I'm teaching a "Learn Vista" course at my computer club and at the Monday class I'm teaching Photo Gallery, Movie Maker and Speech Recognition. The thing is, I've never made movies. So, tonight I thought I'd better come up with some kind of a demo and learn something about the application. Hmm... what topic?
As Havanese is about all I can think about these days, but I only have 3 small images of my own Stella, I decided to use some of my favourite photos from this forum to include in my learning example. It's a small class and I won't share it with anyone else except the class and the members here.

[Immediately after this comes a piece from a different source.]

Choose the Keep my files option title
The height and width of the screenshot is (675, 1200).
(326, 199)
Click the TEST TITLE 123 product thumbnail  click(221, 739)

It's in .wmv format and can be found here. http://bbc.org/training/LearnVista/havanese_0004.wmv It's about 20mb, not the best quality, but I wanted to share it with my new friends. Anything much bigger was taking too much buffer time.
If it's horrible, be gentle, it's my first attempt and I was a tad rushed. The music is Run, Run Away, by Great Big Sea. One of my favourite tunes.


----------



## SMARTY (Apr 19, 2007)

Sorry I could not watch, Gave it about 5 minutes, the buffering would go to 20% then back down. I'm sure it is very good


----------



## codyg (Jun 14, 2008)

If you're using IE, try right-clicking on the link, choose Save Target As... The file will download to your computer and then you can view it.


----------



## dboudreau (Jan 12, 2007)

Just found this thread. Welcome to the forum! Wow Great Job, it look about 10 minutes to load but worth the wait. Are you going to give us lessons? I would love to learn how to make movies.


----------



## irnfit (Nov 21, 2006)

Neato!!! I love watching all the forum Havs.


----------